Il riformismo dei fatti contro l’estremismo dei palcoscenici
Matteotti è stato l’eroe di un riformismo coraggioso e, soprattutto, pragmatico. La sua totale intransigenza verso il fascismo incipiente non nasceva da una generica avversione ideologica o da una retorica astratta, ma dal suo viscerale attaccamento ai fatti concreti. Era il politico che passava le notti a studiare i bilanci dello Stato, a spulciare le cifre, a documentare con precisione chirurgica le malversazioni, le speculazioni (come il caso delle concessioni petrolifere alla Sinclair Oil) e i brogli elettorali. Il suo era un metodo spietato per il regime perché basato sulla verità dei dati. Matteotti voleva migliorare la società attraverso lo strumento della legge, rifuggendo le scorciatoie estremiste e le vuote declamazioni massimaliste che, all’epoca come oggi, infiammavano le piazze senza produrre un solo grammo di progresso sociale. Il suo riformismo faceva paura perché era fattibile, misurabile, e per questo alternativo sia alla violenza fascista sia all’inerzia della sinistra più radicale. Oggi, quella figura riesce ancora a dividere. Ma a ben guardare, Matteotti divide solo chi non l’ha capito. Chi vorrebbe arruolarlo postumamente sotto le bandiere di un antifascismo di maniera, dimenticando che egli fu un fiero socialdemocratico e riformista, avversato in vita anche da ampi settori del suo stesso mondo politico per la sua concretezza “borghese” e il suo rifiuto delle illusioni rivoluzionarie.

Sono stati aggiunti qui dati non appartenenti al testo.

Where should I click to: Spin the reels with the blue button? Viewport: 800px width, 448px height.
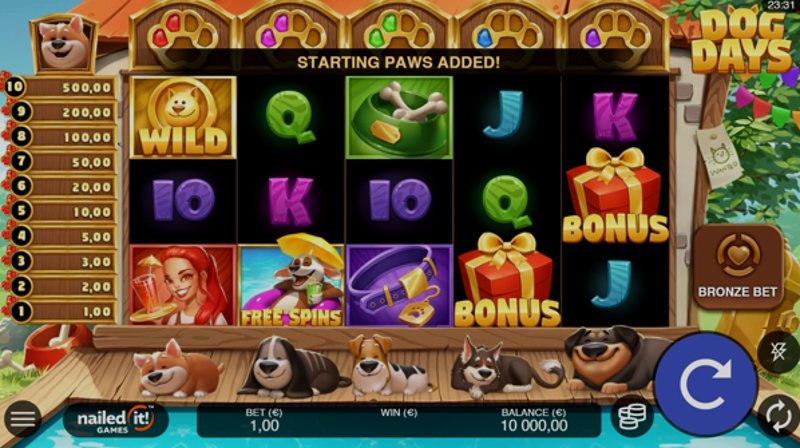705,383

La sterile contabilità delle assenze
Ed è proprio in questo contesto di incomprensione che si inserisce la deriva contemporanea del dibattito. In occasione di momenti dall’alto valore simbolico come questo, assistiamo puntualmente al teatrino della caccia all’assente. Cronache giornalistiche e post sui social network si trasformano in registri di classe, dove si contano i presenti e si stigmatizzano i banchi vuoti di questa o quella forza politica, cercando la polemica a tutti i costi per lucrare un briciolo di consenso quotidiano.
Bisogna avere il coraggio di criticare anche chi critica gli assenti. Questa ansia da prestazione commemorativa, questo moralismo della presenza a favore di telecamera, è l’esatto opposto del metodo Matteotti. Chi passa il tempo a fare la contabilità delle poltrone occupate durante una cerimonia dimostra la stessa superficialità di chi in quell’Aula non ci è venuto. Si preferisce la forma alla sostanza, il posizionamento politico immediato allo studio della lezione storica.Il ricordo dell’On. Faraone va in questa direzione:
“Ritirato” lo scranno 14 di Giacomo Matteotti. Nessuno siederà mai più al suo posto alla Camera. Lo scranno da cui pronunciò il celebre discorso in difesa della democrazia, che gli costò la condanna a morte per mano del fascismo, resterà per sempre suo e non sarà occupato da altri deputati. Oggi sono intervenuto alla Camera per ricordare un uomo straordinario, in un’occasione dal valore simbolico profondo.

L’onore a Giacomo Matteotti non si rende con la presenza fisica forzata o con l’indignazione prêt-à-porter contro chi ha disertato la commemorazione. L’onore a Matteotti si rende recuperando la serietà della politica, il rispetto delle istituzioni, lo studio matto e disperatissimo dei dossier prima di aprire bocca in Aula.
Lo scranno 14 resterà vuoto, ed è un bene. Ma quell’assenza fisica deve diventare una presenza morale ingombrante per chiunque, da oggi in poi, siederà alla Camera. Perché per essere davvero “matteottiani” non serve un distintivo o un selfie davanti alla targa: serve l’onestà intellettuale di un riformismo che non urla, ma cambia le cose.